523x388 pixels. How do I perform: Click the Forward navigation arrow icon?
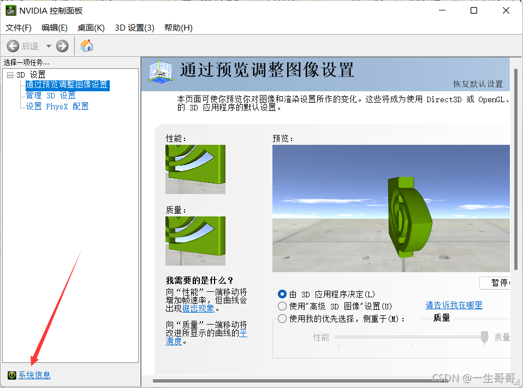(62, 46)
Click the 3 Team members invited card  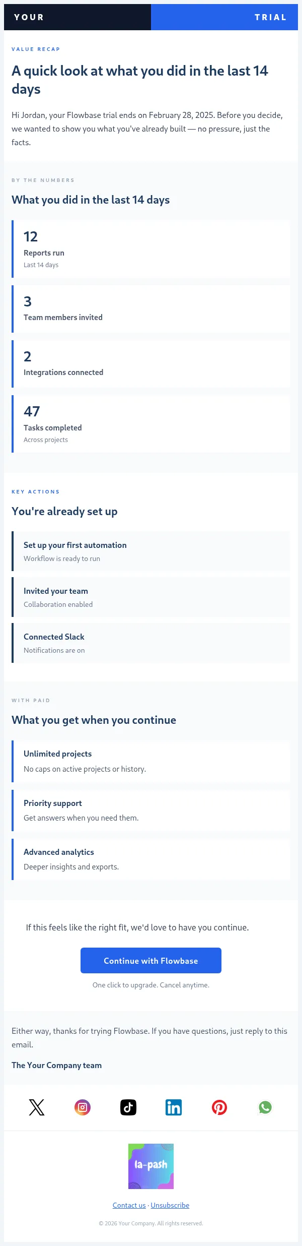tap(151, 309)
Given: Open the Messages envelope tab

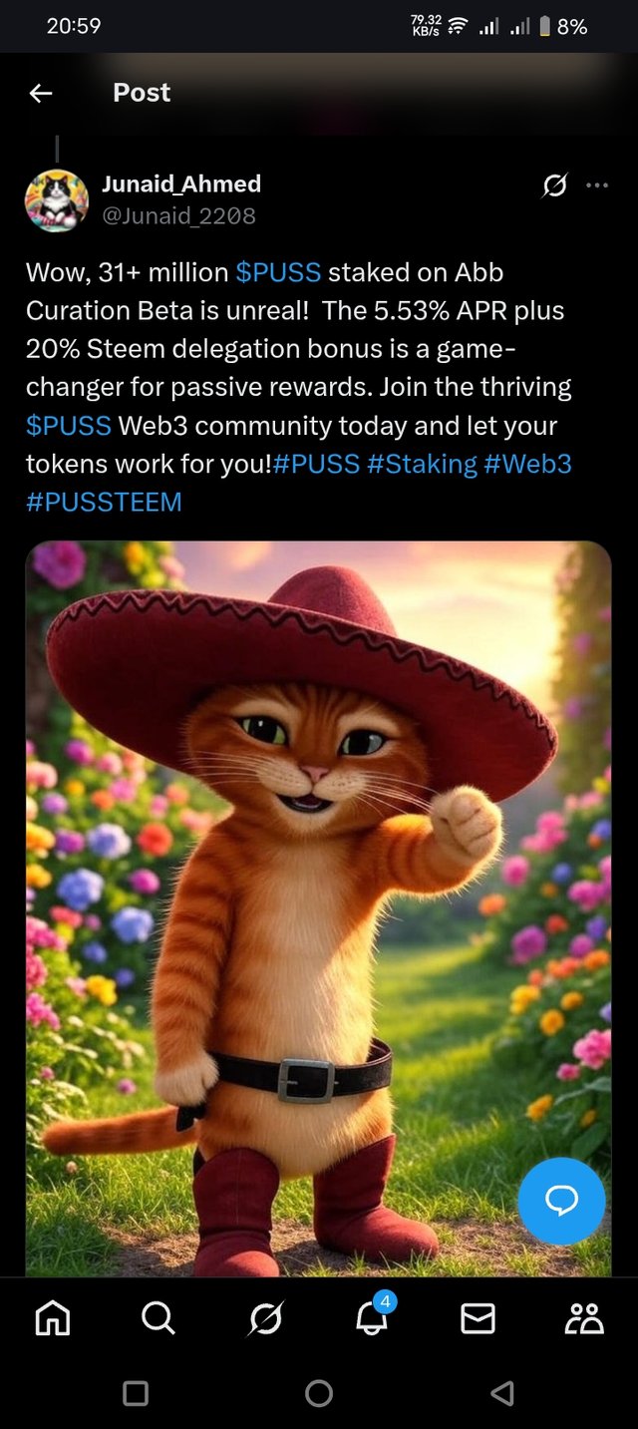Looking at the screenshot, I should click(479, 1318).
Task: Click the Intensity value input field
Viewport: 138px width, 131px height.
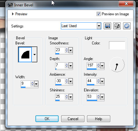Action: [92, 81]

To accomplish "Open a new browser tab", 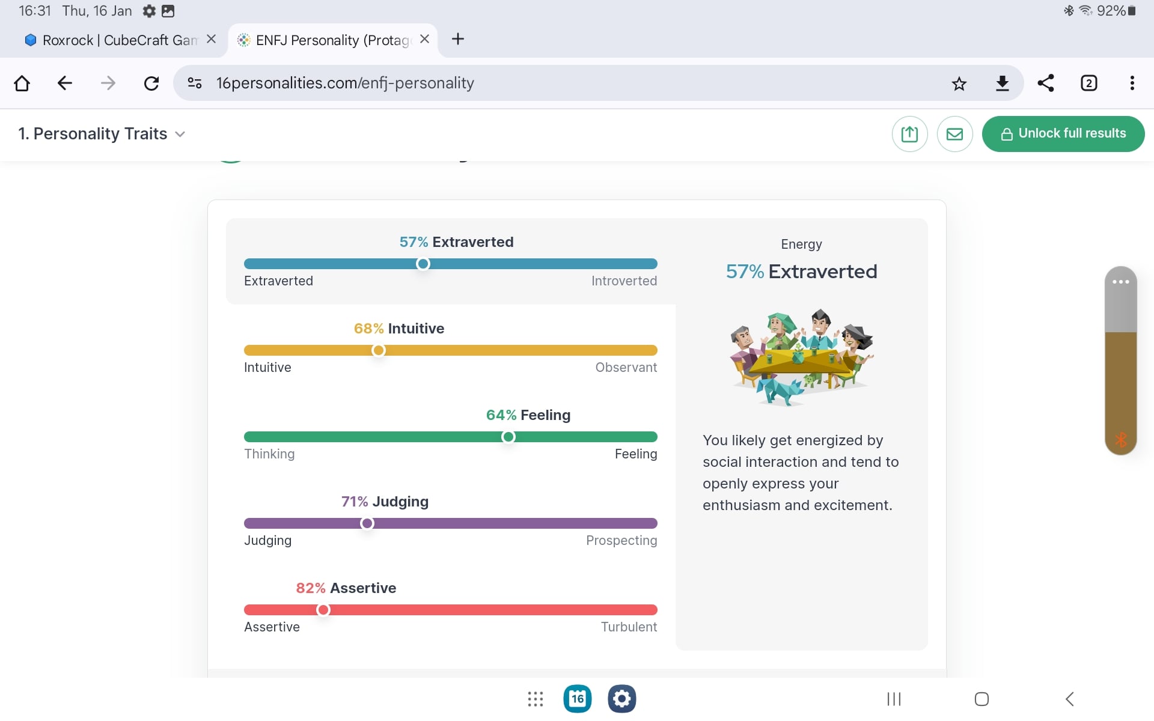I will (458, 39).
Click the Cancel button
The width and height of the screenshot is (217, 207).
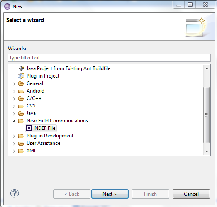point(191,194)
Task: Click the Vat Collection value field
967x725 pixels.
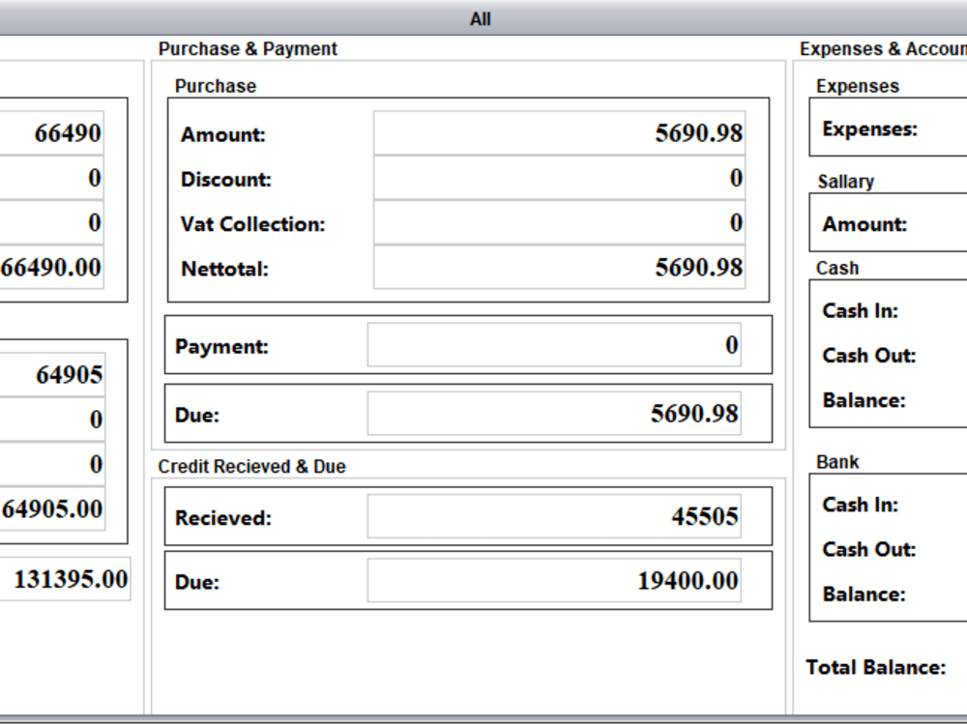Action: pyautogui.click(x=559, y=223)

--- Your task ---
Your job is to copy out every line from the records above that has the word "field".

--- Expected answer ---
Task: Click the Intensity value input field
Task: Click the Vat Collection value field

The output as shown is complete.